22 août [1841], dimanche après-midi, 4 h.
Ho ! cette fois je suis bien sûre que vous avez pris la clef des champs [1], vilain monstre, et que vous m’en donnerez joliment à garder en faisant mine de vouloir venir souper ce soir chez moi. Tâchez au moins de revenir pour le déjeuner demain et je vous pardonne tous vos trines, même la pâte d’amande. C’est un peu généreux j’espère, mais pour avoir votre joli petit groin à contempler il n’est rien dont on ne soit capable. Jour mon Toto, nous autres [illis.], nous allons sur l’eau, ia ia, mon cher petit [dessina]. Je vais tâcher de copier aujourd’hui, cependant je ne te promets pas d’en faire beaucoup à moins que mes péronnelles ne viennent pas [2], mais dans tous les cas je m’y mettrai ce soir dare-darea.
Je vous ai déjà dit que je ne voulais pas de ce tas de lettres sur ma table ou que je les jetterais par la fenêtre. Si tu ne les emportesb pas au plus tard demain, je les livrerai à l’intempérie des saisons et à la discrétion des chiffonniers, je t’en préviens et je te tiendrai parole. Je n’ai pas besoin moi de faire un tas de frais de papier, d’encre, de cuirs, de solécismes et de barbarismes pour les voir se moisir et se rancir sur ma propre table. JE NE SUIS PAS TON DOMESTIQUE, TU SAURAS ÇA [3].

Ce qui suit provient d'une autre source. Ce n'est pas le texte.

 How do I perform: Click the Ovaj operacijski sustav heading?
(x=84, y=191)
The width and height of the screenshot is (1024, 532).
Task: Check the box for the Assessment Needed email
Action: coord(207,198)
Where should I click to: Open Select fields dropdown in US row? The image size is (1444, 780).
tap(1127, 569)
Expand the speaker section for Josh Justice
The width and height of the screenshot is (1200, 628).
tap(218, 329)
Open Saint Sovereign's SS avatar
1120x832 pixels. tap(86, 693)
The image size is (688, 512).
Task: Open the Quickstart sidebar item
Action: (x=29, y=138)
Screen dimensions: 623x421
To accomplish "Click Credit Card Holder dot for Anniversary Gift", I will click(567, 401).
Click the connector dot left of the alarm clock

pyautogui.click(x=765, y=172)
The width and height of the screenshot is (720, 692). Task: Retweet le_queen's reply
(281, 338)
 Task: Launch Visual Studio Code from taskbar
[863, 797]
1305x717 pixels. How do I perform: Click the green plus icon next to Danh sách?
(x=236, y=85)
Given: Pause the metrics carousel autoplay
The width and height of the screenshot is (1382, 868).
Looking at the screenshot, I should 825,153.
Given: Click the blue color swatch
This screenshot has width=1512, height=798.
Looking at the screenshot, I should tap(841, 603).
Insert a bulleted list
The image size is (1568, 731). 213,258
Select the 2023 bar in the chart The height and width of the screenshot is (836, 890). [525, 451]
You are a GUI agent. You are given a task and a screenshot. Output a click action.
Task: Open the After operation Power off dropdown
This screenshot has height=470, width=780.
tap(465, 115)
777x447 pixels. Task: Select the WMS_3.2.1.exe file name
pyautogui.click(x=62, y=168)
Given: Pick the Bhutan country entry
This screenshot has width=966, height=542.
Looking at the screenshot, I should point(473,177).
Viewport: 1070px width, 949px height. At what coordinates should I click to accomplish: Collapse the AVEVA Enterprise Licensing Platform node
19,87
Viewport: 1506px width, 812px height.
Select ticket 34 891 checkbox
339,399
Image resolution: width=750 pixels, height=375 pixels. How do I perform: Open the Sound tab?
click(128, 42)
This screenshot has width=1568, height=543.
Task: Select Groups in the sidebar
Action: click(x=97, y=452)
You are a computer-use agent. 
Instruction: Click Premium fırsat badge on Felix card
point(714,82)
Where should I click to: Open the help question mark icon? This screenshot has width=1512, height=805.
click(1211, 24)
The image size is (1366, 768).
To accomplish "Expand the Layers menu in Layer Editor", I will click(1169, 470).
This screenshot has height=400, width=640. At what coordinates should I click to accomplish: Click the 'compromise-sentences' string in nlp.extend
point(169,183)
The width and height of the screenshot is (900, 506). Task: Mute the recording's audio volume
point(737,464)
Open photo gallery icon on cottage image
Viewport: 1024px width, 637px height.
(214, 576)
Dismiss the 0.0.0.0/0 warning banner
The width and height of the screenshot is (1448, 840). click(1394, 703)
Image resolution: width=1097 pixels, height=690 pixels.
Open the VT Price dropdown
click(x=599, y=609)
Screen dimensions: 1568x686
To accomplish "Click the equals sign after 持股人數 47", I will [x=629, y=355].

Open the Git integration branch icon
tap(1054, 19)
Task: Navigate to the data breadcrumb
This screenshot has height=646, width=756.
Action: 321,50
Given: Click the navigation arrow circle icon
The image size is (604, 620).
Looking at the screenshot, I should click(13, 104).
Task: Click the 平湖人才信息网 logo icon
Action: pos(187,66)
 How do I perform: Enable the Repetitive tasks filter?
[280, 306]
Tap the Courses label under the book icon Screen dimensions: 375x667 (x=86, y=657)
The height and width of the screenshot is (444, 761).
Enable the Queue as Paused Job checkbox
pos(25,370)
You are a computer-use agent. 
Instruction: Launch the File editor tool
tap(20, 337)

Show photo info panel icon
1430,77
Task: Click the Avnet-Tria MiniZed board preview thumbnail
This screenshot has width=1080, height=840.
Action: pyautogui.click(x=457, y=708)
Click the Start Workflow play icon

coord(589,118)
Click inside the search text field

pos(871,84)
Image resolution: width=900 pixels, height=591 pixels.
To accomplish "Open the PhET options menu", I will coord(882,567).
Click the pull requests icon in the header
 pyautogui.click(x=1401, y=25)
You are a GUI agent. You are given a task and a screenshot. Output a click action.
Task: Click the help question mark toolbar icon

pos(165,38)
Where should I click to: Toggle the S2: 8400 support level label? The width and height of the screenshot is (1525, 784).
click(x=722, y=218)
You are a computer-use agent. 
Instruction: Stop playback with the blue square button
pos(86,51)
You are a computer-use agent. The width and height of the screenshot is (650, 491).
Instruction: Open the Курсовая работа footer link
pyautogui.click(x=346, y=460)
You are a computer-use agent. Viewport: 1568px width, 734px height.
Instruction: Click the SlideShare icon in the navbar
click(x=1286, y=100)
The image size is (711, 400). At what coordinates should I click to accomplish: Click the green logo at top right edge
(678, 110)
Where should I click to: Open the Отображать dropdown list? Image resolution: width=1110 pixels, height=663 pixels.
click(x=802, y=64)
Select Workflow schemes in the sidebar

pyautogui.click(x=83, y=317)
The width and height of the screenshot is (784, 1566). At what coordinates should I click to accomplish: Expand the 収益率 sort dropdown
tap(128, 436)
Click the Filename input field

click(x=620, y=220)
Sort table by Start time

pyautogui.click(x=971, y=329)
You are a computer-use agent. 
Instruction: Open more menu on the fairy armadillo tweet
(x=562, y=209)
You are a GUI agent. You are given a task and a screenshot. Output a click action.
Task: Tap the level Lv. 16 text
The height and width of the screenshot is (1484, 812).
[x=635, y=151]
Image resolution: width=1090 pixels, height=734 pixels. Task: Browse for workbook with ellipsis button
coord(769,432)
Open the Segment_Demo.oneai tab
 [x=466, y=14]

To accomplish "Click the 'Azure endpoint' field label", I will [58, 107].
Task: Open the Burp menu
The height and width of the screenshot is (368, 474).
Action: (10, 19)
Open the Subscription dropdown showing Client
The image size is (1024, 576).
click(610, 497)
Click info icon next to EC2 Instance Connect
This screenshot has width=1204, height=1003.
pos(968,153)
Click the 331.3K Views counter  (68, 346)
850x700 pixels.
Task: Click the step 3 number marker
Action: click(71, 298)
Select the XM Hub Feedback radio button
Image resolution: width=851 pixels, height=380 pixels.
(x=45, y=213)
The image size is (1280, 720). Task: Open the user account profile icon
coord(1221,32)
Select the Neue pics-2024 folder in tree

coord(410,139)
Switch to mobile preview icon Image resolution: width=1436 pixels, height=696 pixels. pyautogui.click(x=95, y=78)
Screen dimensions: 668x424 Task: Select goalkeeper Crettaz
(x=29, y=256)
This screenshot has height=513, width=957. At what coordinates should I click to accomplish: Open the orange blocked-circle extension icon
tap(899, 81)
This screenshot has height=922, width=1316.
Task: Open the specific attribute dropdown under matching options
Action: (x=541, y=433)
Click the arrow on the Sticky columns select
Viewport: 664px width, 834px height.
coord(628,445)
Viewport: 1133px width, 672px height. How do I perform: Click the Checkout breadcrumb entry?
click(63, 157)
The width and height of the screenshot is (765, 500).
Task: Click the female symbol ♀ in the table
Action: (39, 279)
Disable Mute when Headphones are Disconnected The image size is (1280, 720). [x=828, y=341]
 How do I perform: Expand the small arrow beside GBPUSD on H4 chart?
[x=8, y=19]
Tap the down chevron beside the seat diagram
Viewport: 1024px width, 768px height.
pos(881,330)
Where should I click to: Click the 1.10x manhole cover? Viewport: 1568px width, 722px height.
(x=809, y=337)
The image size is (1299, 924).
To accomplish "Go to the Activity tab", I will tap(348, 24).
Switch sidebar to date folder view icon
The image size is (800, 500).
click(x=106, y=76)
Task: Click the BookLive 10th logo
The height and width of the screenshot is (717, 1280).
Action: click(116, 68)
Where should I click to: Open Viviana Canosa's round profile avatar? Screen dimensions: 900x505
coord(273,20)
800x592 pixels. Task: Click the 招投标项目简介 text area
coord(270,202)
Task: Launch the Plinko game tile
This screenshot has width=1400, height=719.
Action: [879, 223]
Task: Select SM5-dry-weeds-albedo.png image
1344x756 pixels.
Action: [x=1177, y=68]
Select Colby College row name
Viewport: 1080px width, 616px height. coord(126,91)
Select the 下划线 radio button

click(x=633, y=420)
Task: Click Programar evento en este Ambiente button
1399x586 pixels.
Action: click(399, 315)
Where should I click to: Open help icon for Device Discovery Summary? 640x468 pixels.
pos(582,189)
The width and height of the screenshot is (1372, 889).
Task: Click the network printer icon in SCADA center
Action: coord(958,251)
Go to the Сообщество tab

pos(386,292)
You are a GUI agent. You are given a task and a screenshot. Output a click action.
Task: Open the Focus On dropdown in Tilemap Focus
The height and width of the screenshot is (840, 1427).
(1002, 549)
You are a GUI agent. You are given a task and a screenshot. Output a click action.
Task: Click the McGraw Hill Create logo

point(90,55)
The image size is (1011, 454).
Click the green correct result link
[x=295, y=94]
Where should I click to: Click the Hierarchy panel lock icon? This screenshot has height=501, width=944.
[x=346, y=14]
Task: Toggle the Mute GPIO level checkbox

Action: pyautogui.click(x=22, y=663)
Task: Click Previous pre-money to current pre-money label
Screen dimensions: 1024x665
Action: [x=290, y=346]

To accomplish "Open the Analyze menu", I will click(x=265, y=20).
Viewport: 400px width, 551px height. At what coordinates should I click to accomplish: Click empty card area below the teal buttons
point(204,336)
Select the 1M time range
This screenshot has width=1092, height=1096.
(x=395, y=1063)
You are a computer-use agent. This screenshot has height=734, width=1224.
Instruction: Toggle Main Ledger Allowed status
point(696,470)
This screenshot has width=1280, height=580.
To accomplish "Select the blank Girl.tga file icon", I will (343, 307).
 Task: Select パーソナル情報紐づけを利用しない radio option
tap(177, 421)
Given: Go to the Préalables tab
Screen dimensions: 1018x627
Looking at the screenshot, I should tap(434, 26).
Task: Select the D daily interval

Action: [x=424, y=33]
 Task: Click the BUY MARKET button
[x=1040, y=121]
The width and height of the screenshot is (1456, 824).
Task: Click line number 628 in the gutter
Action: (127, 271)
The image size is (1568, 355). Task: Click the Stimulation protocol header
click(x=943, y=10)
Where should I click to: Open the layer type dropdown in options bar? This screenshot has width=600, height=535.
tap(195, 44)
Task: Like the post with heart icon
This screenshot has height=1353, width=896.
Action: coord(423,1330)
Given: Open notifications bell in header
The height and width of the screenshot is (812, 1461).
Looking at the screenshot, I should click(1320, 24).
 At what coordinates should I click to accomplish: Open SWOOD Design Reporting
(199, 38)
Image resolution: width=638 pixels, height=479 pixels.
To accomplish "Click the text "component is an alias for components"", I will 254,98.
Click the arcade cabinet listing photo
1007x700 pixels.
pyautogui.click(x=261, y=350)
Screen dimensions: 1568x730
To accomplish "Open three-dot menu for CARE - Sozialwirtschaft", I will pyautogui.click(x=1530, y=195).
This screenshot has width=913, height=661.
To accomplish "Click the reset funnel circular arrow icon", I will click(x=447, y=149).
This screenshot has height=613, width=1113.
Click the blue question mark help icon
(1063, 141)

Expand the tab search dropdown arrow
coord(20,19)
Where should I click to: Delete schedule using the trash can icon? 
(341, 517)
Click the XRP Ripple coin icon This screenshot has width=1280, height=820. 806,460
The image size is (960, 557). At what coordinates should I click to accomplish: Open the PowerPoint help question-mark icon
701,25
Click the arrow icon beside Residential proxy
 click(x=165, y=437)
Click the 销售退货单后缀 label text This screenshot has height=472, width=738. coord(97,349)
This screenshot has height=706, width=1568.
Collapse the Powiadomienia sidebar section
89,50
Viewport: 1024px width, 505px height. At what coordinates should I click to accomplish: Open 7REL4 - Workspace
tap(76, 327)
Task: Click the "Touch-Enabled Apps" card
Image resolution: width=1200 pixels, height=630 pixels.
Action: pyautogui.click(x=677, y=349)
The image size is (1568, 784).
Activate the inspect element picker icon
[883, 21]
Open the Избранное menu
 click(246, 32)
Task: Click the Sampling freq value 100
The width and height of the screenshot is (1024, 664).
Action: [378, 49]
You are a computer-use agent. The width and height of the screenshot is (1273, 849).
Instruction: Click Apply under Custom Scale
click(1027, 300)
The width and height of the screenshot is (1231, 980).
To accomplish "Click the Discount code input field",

On ne donne pas Ruy Blas ce soir je crois ? Dans ce cas on peut se réjouir du beau temps en faisant des vœux ardents pour qu’il pleuve et qu’il neige demain jusqu’à quatre heures [4]. Baise-moi, mon amour. Je suis atroce, j’ai des boutons plein la figure et je suis ignoble. OH ! C’TE TÊTE [5] ! heureusement que je serai vengée l’année prochaine quand ce sera à votre tour à être hideux. En attendant je dissimule comme un personnage de mélodrame.
Juliette
BnF, Mss, NAF 16346, f. 165-166
Transcription de Gwenaëlle Sifferlen assistée de Florence Naugrette
a) Dessin :
- © Bibliothèque Nationale de France
b) « dar dar ».
c) « emporte ».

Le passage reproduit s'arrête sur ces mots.